My
brother-in-law is part owner of a fish restaurant. Don’t think “Legal Seafoods”. He’s got freshwater, river-fish, served on a
plate with tons of spicy toppings and lots of little bones. I associate all that spicy, ma-la taste to the Sichuan, but my
brother in law is from Shandong. He and
his Binzhou mates have put this operation together.
We roll up to a mall in the nearby exburb of WangJing. There are dozens of restaurants all around,
each with flashing lights, glaring menus.
I wouldn’t normally think of a restaurant as a smart business bet in
China. Restaurants are manifestly popular. Young
Chinese love to go out and spend money on food.
There are apparently next to no barriers to entry though, with everybody
in China seemingly capable of making Chinese food. Why would anyone want to go to your place, in
particular, amidst all this neon?
We are shown to our table by a nice young lass who leads us
through the floor. The place is
packed. We are taken to a small little bao jian room, where everyone has been
waiting for us with the spread on the table.
We pile in, exchange greetings and begin to sample the delicacies that are all laid
out. Everything is spicy. Fortunately
there is a large decanter of dry red wine at the ready. And after a moment, the fish arrives, on a
large raised platter.

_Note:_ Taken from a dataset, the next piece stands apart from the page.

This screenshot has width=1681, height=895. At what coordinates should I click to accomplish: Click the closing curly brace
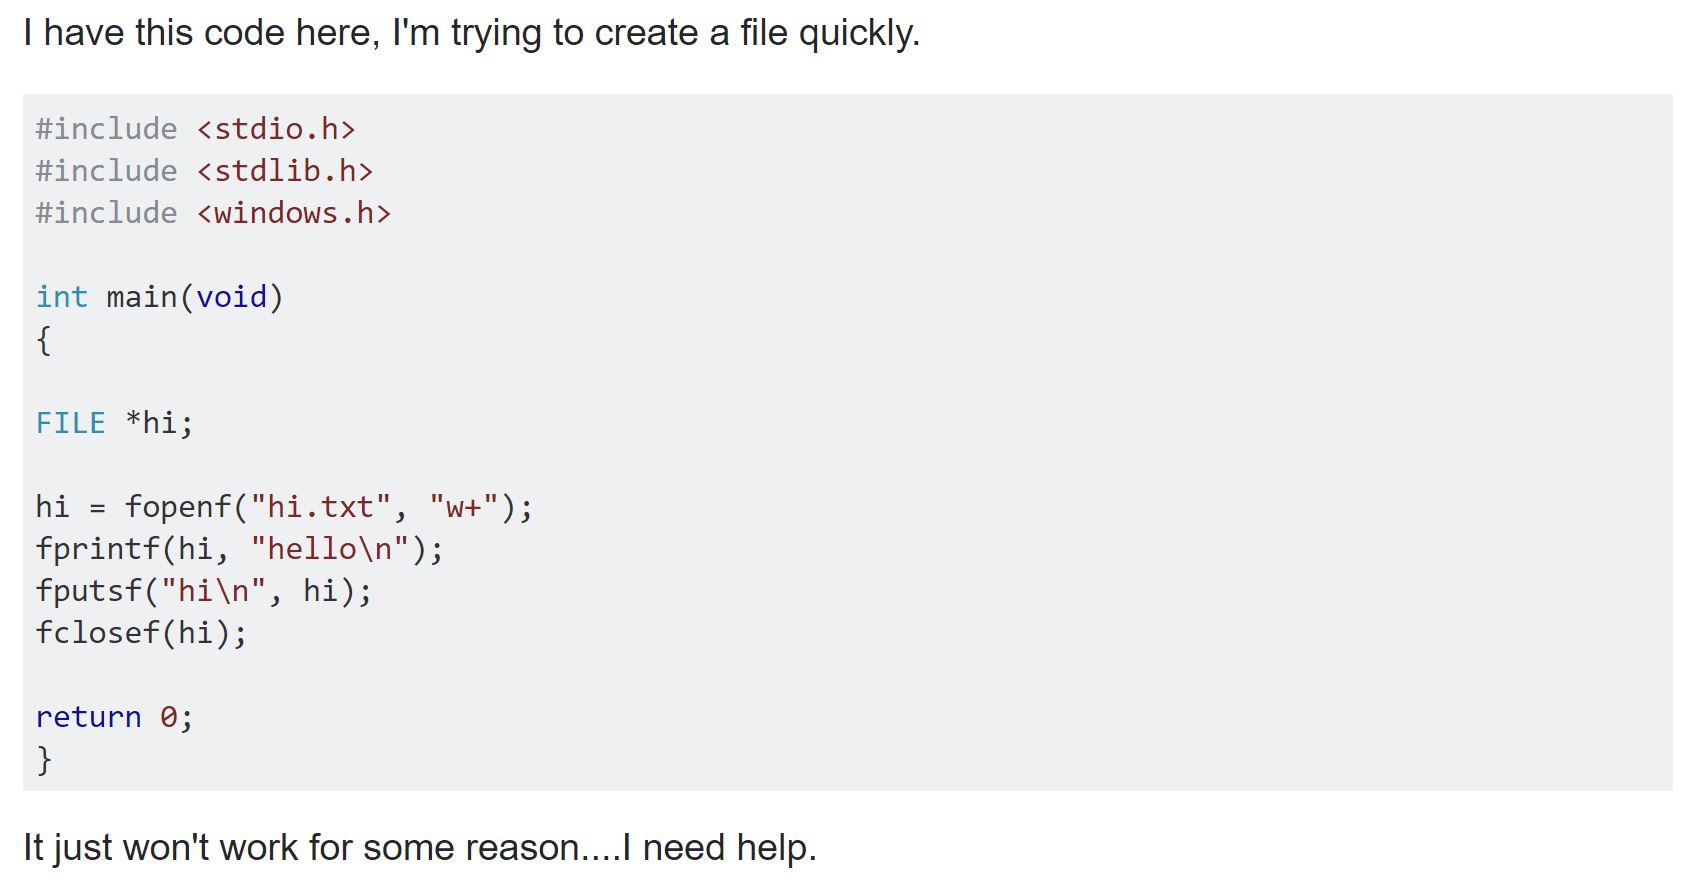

It’s dark in the
room, but the presentation is appetizing and the taste . . . is lovely.
My older daughter is a vegetarian. My brother in law graciously suggested that
it wouldn’t be a problem, as she could have fish soup, instead. She picked at the spicy snacks and the fried
bread. But mostly it was all about the
fish. If I had opened a restaurant, I
would have figured that having lots of things to suit lots of tastes was
best. But what do I know? He’s got a fish restaurant, serving nothing
but tasty, boney, river fish, and it's stuffed to the gills.
Bring the spicey river fish to New York.